◆ **THE TASKS**
1: Reproduce everything from "In 2001 and" down to "(Rutherford, p. 721)" in the passage on the Muslim Brotherhood under Mubarak.
2: According to the passage on the Muslim Brotherhood under Mubarak, who became the new General Guide after Ma'mun al-Hudaybi died in 2004?
3: Extend the passage on the Muslim Brotherhood and the Mubarak government, picking up after its final sentence.

Therefore, and in order to undercut the MB’s chances of presenting itself as viable alternative to the dysfunctional government, Mubarak took measures to crackdown on MB activities that would show a lack of rigid discrimination between radicals and moderates, and very possibly Mubarak’s recognition of the moderates as the greater political threat. In the remainder of the 1990s, there were violent outbreaks that erased the distinction between radicals and moderate Islamists in Egyptian government policy. Warfare erupted between the government and Islamic radicals from al-Gama’at al-Islamiyyah and al-Jihad, launching series of terrorist attacks between 1995-1997, after the Gulf War. The government’s campaign against Islamic radicals succeeded in isolating the violence, but also struck the MB. The regime arrested a number of civic officials, academics, former parliamentarians, and members of professional syndicates

In 2001 and 2002, when several younger MB leaders who were imprisoned in 1995, were released and resumed their positions in the organization. Another turning point occurred in 2004, when the 84-year-old General Guide Ma'mun al-Hudaybi passed away. Al-Hudaybi had been one of the most eminent members of the old guard. His death marked the beginning of a transition toward a new generation of leadership. While the younger generation was not permitted to take the top spot, two of its most respected leaders — Muhammad Habib and Khayrat al-Shatir — were promoted to the post of Deputy General Guide. The new General Guide, Muhammad 'Akif, publicly endorsed the moderate political views articulated by the younger generation (Rutherford, p. 721)


Despite of the MB tolerance and moderation facing increasing repression by the Egyptian government; Egypt’s interior minister said to The Economist,” The Brotherhood is a greater threat to the safety of the state than the terrorists and the militant groups. We are determined not to go Algeria’s way”. In 1994, Mubarak told The New Yorker “The Middle East terrorism is a by-product of our own illegal Muslim Brotherhood” (Walsh, p. 84), despite of lack of evidence that supports the MB violent tendencies (p. 85). MB leader Ahmed Hassanein insists that the Brotherhood has never ordered an act of terrorism, even during the organization’s truly underground days in the peak of the Nasser revolutions. Even today, there have been no concrete links made between acts of terrorism and anyone who might be construed an official of the MB. The Brotherhood does not deny, however, that members of the organization have committed radical acts. Just because the Brotherhood shares the same long-term goal as radical group does not necessarily mean there is an overlap in their short-term methods, and at this point there is no evidence to undermine the Brotherhood’s peaceful rhetoric (p. 86).

◆ **DATASET EXTRACT**
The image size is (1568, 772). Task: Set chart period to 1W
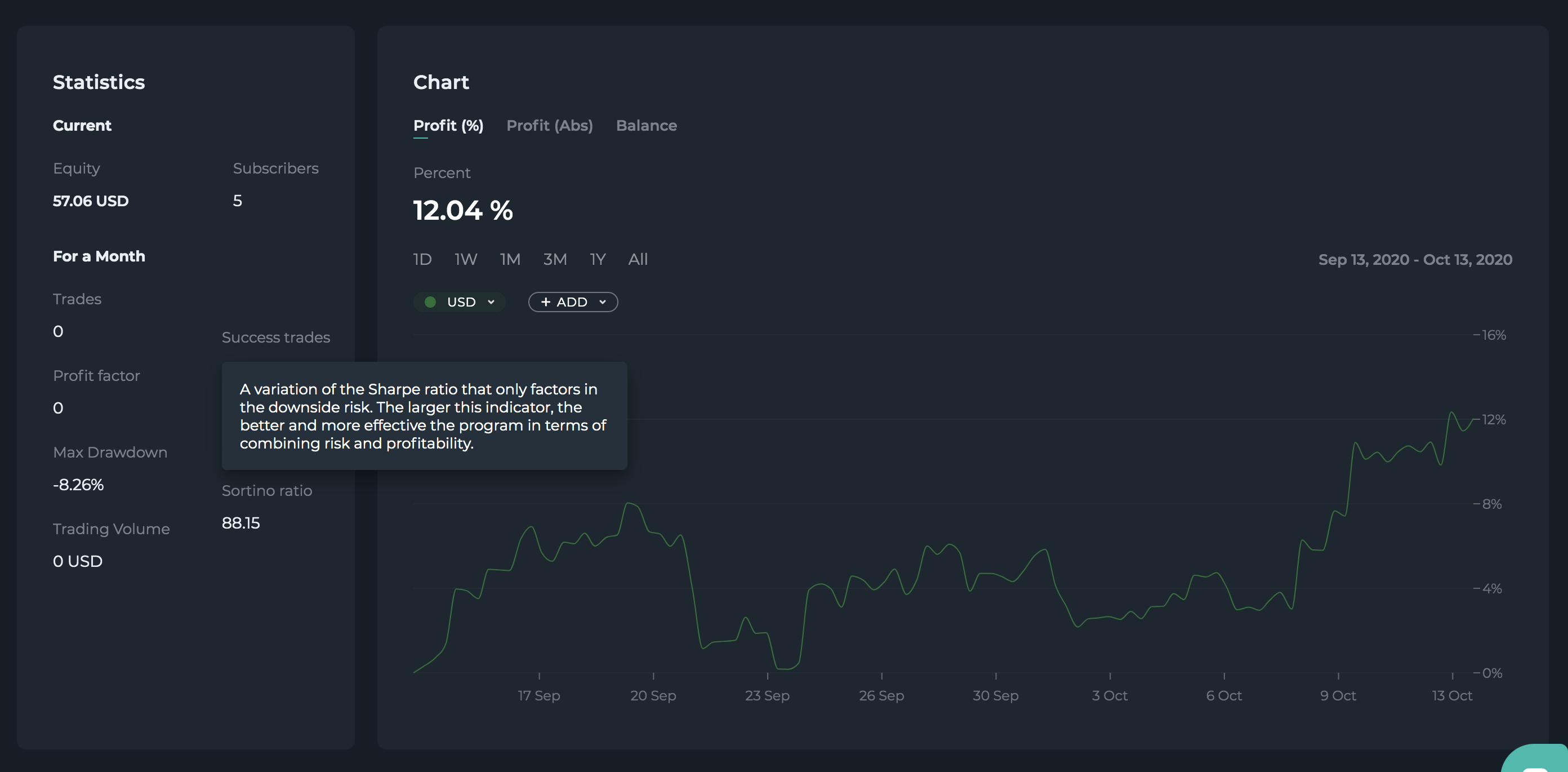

◆ **TASK RESULTS**
1:
In 2001 and 2002, when several younger MB leaders who were imprisoned in 1995, were released and resumed their positions in the organization. Another turning point occurred in 2004, when the 84-year-old General Guide Ma'mun al-Hudaybi passed away. Al-Hudaybi had been one of the most eminent members of the old guard. His death marked the beginning of a transition toward a new generation of leadership. While the younger generation was not permitted to take the top spot, two of its most respected leaders — Muhammad Habib and Khayrat al-Shatir — were promoted to the post of Deputy General Guide. The new General Guide, Muhammad 'Akif, publicly endorsed the moderate political views articulated by the younger generation (Rutherford, p. 721)

2: Muhammad 'Akif.

3:
According to Leiken & Brook “The Brotherhood claims success at sifting radicalism out of its ranks through organizational discipline and a painstaking educational program. (One Muslim Brother noted that the organization’s motto could be “Listen and Obey.”) If a Muslim Brother wishes to commit violence, he generally leaves the organization to do so. That said, a number of militants have passed through the Brotherhood since its inception, and the path from the Brotherhood to jihad is not buried in sand. Defections have historically occurred when the organization has faced a conjunction of internal and external pressures, as when the takfiri element emerged under repression to produce the Egyptian jihadist movement. Today, however, Brothers who leave the organization are more likely to join the moderate center rather than to take up jihad” (p. 7)


Few of the vices the Western world seeks to combat in the Middle East apply to the Brotherhood, but many of them do apply to the Egyptian regime, which has unquestionably failed to deliver meaningful economic relief to an extremely poor population, remains undemocratic, and uses violence in an arbitrary fashion. In this light, the gap between Western and centrist Islamist interest seems significantly less difficult to close (Walsh, p. 86). Furthermore cooperation [between MB and US] in specific areas of mutual interest—such as opposition to al Qaeda, the encouragement of democracy, and resistance to expanding Iranian influence—could well be feasible (Leiken, p.14)



References

Bar, S. (2004, June). The Religious Sources of Islamic Terrorism. Policy Review

Campagna, J. (1996, summer). From accommodation to confrontation: The Muslim Brotherhood in the Mubarak years. Journal of International Affairs, 50(1), 278.

Hamilton, L. (2005, Summer). Fighting terrorism. Indiana Journal of Global Legal Studies,
12(2), pp. 379-390.

Hoffman, B. (2006). Inside terrorism. (2nd ed). New York: Columbia University Press

Hoveyda, F. (2001). Moderate Islamists? American Foreign Policy Interests, (23), pp. 53-59.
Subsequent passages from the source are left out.